BEGIN Input records

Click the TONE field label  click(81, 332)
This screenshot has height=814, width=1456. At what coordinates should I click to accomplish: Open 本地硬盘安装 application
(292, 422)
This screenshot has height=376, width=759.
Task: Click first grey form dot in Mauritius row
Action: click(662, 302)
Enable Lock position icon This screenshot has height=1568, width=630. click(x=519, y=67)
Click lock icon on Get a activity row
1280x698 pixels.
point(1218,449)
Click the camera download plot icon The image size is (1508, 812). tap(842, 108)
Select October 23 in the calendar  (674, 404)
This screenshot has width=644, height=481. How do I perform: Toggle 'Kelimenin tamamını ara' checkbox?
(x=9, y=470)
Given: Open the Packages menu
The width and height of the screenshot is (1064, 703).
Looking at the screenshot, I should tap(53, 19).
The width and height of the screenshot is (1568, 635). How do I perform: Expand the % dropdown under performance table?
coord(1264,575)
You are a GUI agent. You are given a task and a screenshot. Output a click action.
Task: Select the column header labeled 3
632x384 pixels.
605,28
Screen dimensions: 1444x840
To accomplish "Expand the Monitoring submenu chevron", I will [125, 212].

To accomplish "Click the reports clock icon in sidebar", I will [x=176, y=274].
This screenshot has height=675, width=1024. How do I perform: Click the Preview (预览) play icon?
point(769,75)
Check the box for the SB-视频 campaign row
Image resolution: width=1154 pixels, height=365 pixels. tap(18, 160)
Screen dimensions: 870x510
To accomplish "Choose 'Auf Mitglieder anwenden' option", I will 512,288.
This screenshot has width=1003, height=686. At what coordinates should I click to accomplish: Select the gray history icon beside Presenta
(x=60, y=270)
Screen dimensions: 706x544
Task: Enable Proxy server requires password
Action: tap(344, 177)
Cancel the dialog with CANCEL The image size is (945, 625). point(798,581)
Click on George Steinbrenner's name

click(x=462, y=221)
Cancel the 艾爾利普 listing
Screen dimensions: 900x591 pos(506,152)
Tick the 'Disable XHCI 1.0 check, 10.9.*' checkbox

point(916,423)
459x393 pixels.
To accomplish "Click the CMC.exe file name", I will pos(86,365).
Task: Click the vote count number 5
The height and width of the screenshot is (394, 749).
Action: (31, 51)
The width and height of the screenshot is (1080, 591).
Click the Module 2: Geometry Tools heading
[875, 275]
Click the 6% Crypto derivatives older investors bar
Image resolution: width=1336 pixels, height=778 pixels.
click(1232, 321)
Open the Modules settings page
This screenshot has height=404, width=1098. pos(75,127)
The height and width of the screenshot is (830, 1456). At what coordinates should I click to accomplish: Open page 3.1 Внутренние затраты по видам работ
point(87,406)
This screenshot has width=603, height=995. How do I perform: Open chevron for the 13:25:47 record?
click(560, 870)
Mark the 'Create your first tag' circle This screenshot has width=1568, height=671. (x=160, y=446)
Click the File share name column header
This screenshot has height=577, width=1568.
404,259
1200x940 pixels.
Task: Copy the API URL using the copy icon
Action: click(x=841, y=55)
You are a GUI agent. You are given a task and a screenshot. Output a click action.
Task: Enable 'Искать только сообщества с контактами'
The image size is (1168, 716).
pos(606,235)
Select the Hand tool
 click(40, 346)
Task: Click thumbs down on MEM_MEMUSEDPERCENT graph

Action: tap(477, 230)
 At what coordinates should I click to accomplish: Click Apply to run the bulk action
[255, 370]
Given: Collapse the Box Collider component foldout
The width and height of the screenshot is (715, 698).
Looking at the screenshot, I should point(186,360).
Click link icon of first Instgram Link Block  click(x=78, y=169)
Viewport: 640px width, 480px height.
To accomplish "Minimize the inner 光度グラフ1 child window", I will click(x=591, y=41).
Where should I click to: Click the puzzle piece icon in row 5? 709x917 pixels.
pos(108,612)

END Input records

* [Exercise brief] Every entry should be printed again exactly as it stands.

* [Task response]
Click the TONE field label  click(81, 332)
This screenshot has height=814, width=1456. At what coordinates should I click to accomplish: Open 本地硬盘安装 application
(292, 422)
This screenshot has height=376, width=759.
Task: Click first grey form dot in Mauritius row
Action: click(662, 302)
Enable Lock position icon This screenshot has height=1568, width=630. click(x=519, y=67)
Click lock icon on Get a activity row
1280x698 pixels.
point(1218,449)
Click the camera download plot icon The image size is (1508, 812). tap(842, 108)
Select October 23 in the calendar  (674, 404)
This screenshot has width=644, height=481. How do I perform: Toggle 'Kelimenin tamamını ara' checkbox?
(x=9, y=470)
Given: Open the Packages menu
The width and height of the screenshot is (1064, 703).
Looking at the screenshot, I should tap(53, 19).
The width and height of the screenshot is (1568, 635). How do I perform: Expand the % dropdown under performance table?
coord(1264,575)
You are a GUI agent. You are given a task and a screenshot. Output a click action.
Task: Select the column header labeled 3
632x384 pixels.
605,28
Screen dimensions: 1444x840
To accomplish "Expand the Monitoring submenu chevron", I will [125, 212].

To accomplish "Click the reports clock icon in sidebar", I will [x=176, y=274].
This screenshot has height=675, width=1024. How do I perform: Click the Preview (预览) play icon?
point(769,75)
Check the box for the SB-视频 campaign row
Image resolution: width=1154 pixels, height=365 pixels. tap(18, 160)
Screen dimensions: 870x510
To accomplish "Choose 'Auf Mitglieder anwenden' option", I will 512,288.
This screenshot has width=1003, height=686. At what coordinates should I click to accomplish: Select the gray history icon beside Presenta
(x=60, y=270)
Screen dimensions: 706x544
Task: Enable Proxy server requires password
Action: tap(344, 177)
Cancel the dialog with CANCEL The image size is (945, 625). point(798,581)
Click on George Steinbrenner's name

click(x=462, y=221)
Cancel the 艾爾利普 listing
Screen dimensions: 900x591 pos(506,152)
Tick the 'Disable XHCI 1.0 check, 10.9.*' checkbox

point(916,423)
459x393 pixels.
To accomplish "Click the CMC.exe file name", I will pos(86,365).
Task: Click the vote count number 5
The height and width of the screenshot is (394, 749).
Action: (31, 51)
The width and height of the screenshot is (1080, 591).
Click the Module 2: Geometry Tools heading
[875, 275]
Click the 6% Crypto derivatives older investors bar
Image resolution: width=1336 pixels, height=778 pixels.
click(1232, 321)
Open the Modules settings page
This screenshot has height=404, width=1098. pos(75,127)
The height and width of the screenshot is (830, 1456). At what coordinates should I click to accomplish: Open page 3.1 Внутренние затраты по видам работ
point(87,406)
This screenshot has width=603, height=995. How do I perform: Open chevron for the 13:25:47 record?
click(560, 870)
Mark the 'Create your first tag' circle This screenshot has width=1568, height=671. (x=160, y=446)
Click the File share name column header
This screenshot has height=577, width=1568.
404,259
1200x940 pixels.
Task: Copy the API URL using the copy icon
Action: click(x=841, y=55)
You are a GUI agent. You are given a task and a screenshot. Output a click action.
Task: Enable 'Искать только сообщества с контактами'
The image size is (1168, 716).
pos(606,235)
Select the Hand tool
 click(40, 346)
Task: Click thumbs down on MEM_MEMUSEDPERCENT graph

Action: tap(477, 230)
 At what coordinates should I click to accomplish: Click Apply to run the bulk action
[255, 370]
Given: Collapse the Box Collider component foldout
The width and height of the screenshot is (715, 698).
Looking at the screenshot, I should point(186,360).
Click link icon of first Instgram Link Block  click(x=78, y=169)
Viewport: 640px width, 480px height.
To accomplish "Minimize the inner 光度グラフ1 child window", I will click(x=591, y=41).
Where should I click to: Click the puzzle piece icon in row 5? 709x917 pixels.
pos(108,612)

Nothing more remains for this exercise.